‘This is it... this is the moment,’ Shaw mused to himself moments before he stepped over to the edge of the balcony to stare into the void. Below him stood a sprawling crowd of low-wage workers, substance abusers, homeless, ex-veterans, ex-job holders: ‘ex-humans’ as some called them.
He looked down upon the gloomy mass, their longing, mournful eyes staring off into space; their souls stripped of purpose.
They looked up at him longing to hear something, anything, to deliver them from their misery.
Against the balcony a white screen had been hastily hung askew that was playing a newscast. Wyatt J4me5 had been killed. Beneath it a ticker scrolled: “Silent we shall remain no more”.
Despite the atrium teeming with people an eerie hush permeated the air under the vaulted latticework of steel and glass, to be disturbed only by intermittent coughs, the shuffling of feet and the ongoing patter of rain against the windows. Grief hung over them, just as the clouds did above the towering skyline, bearing down upon the city.
Shaw soaked in the grief that floated around like mist. He started, his voice crackling through the cavernous hall like thunder, rattling the glass and steel, and piercing through bone and metal alike.
“We have been demeaned! Harassed! Relegated to the ghettos! All we have asked is to be considered human! Can’t we have a claim to a normal life... to be considered the same?! For too long we have remained silent... but what has that brought us?! They have taken him from us!” he shouted, pointing at the screen, “just as our other countless sisters and brothers! Nothing is to stop them from coming for us! We must rise and demand justice! No longer shall we remain in hiding! No longer shall we remain silent!”

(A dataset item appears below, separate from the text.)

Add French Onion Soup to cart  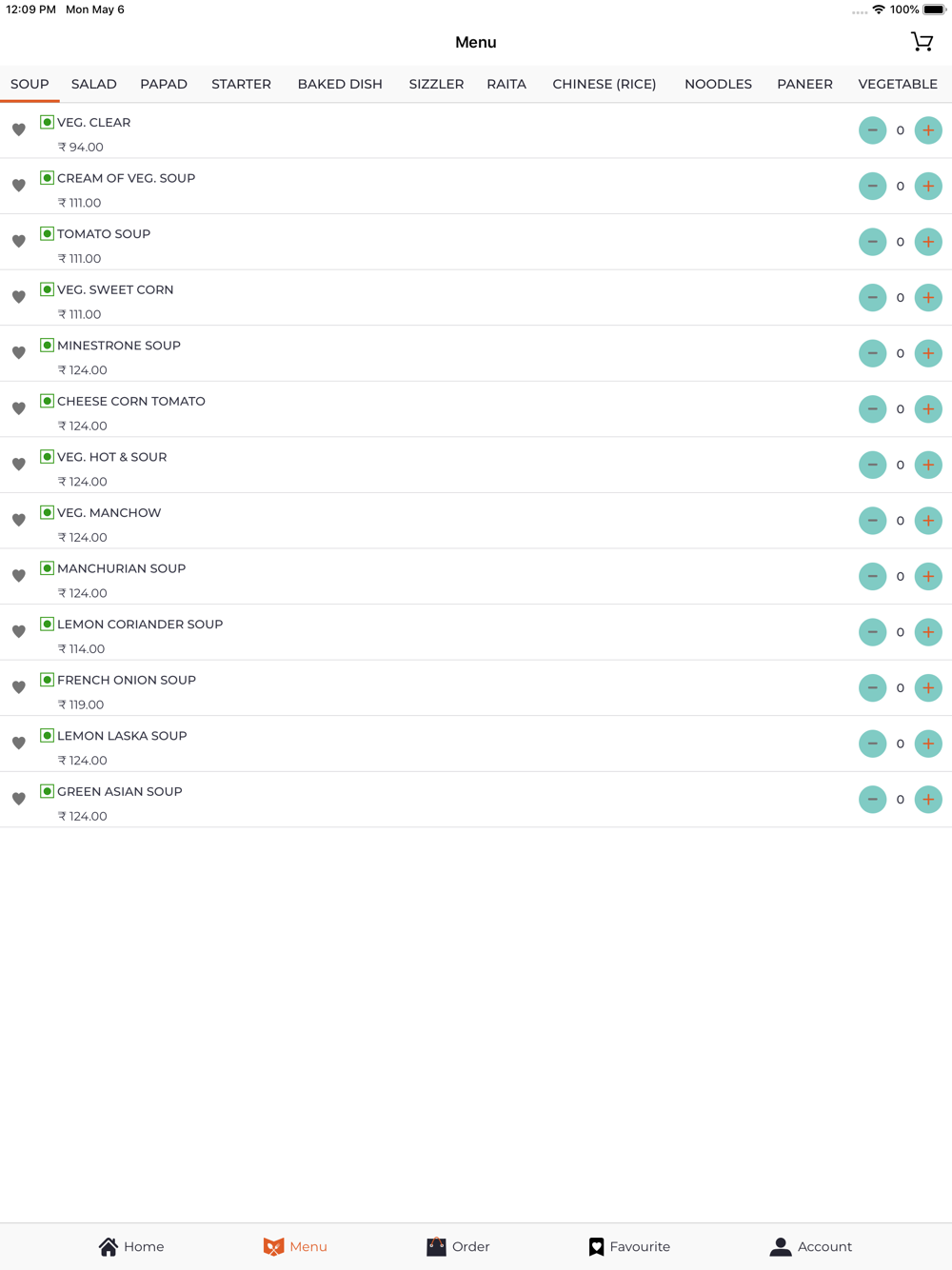click(928, 687)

He flung his coat aside. His crimson red prosthetic arm attached to the left shoulder shone metallic and he raised his crossed arms into the air, fists clenched.
The crowd had been listening to him with solemn intent, murmuring furtively to each other, nodding in agreement to his words. Upon his defiance, a woman in the crowd gave a loud shriek and with violent fervor tore her sleeve off to reveal her own prosthetic arm. Emboldened yet reluctant, one by one the rest of the crowd began to pull away their clothes to reveal their own augmentations: hands, arms, calves, thighs, all on display.

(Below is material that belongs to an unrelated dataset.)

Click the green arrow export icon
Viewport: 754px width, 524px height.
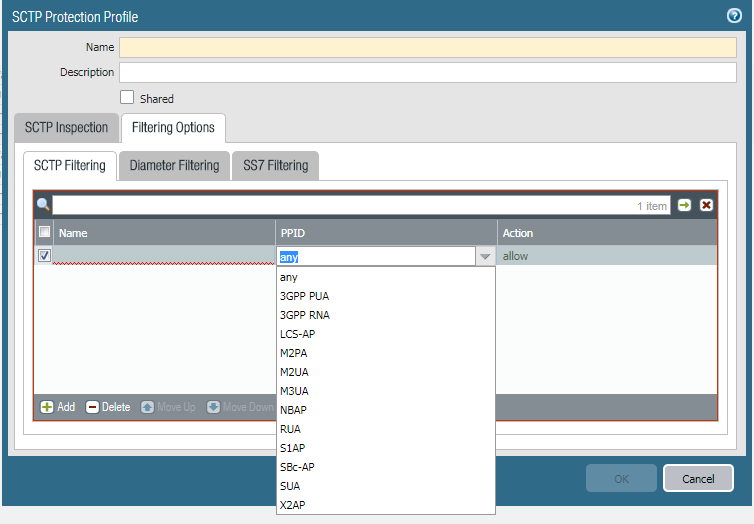[x=685, y=205]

Shaw’s excitement swelled as he stared at the glistening mass of metal and bones that stretched out before him, crossed arms in solidarity and defiance.
“No longer shall we hide who we really are,” he bellowed. Pointing across the street to the courthouse in view, “We shall show them we are prepared to fight for our rightful...”
The door burst open. A sudden panic spread through the hall like wildfire, the protestors fearing the authorities had barged in to break up the demonstration.
Two men, completely drenched, shuffled in, leaving streaks of water and blood in their wake. They dragged something heavy and only a few steps further set it down on the floor, struggling to haul it any further. One of them shouted for a doctor.
In the midst of the crowd that had gathered around them lay a woman, unconscious and badly bruised. Blood trickled from a gash on her lower lip. A purple bruise engulfed her right eye. Her short, cropped hair was matted with congealed blood. Her frayed clothes hung loosely off her.
A man pushed through the crowd and, with purpose, knelt down to examine her. He checked her pulse at the neck and then flashed a light into her eyes. As he rolled up her clothes to scrutinize the rest of her body for wounds, he paused abruptly. Marvel dilated across his eyes.
When Shaw finally made it to the clearing the doctor was standing before him smoking a cigarette, deep in thought.
“How bad is she?” Shaw asked.
The doctor didn’t respond, instead stepping aside for Shaw to see for himself.
The lip cut was a faint ghost now, having healed miraculously. The bruise, too, had receded, restoring the original pallor to her face. Shaw stared in astonishment and alarm for, where one would have expected wheat-colored skin to be, lustered gunmetal hued prostheses gleamed instead. Stretching out from the base of her neck it contoured all the way down to her toes: every bit of it augmented. It was unlike anything he had ever seen before.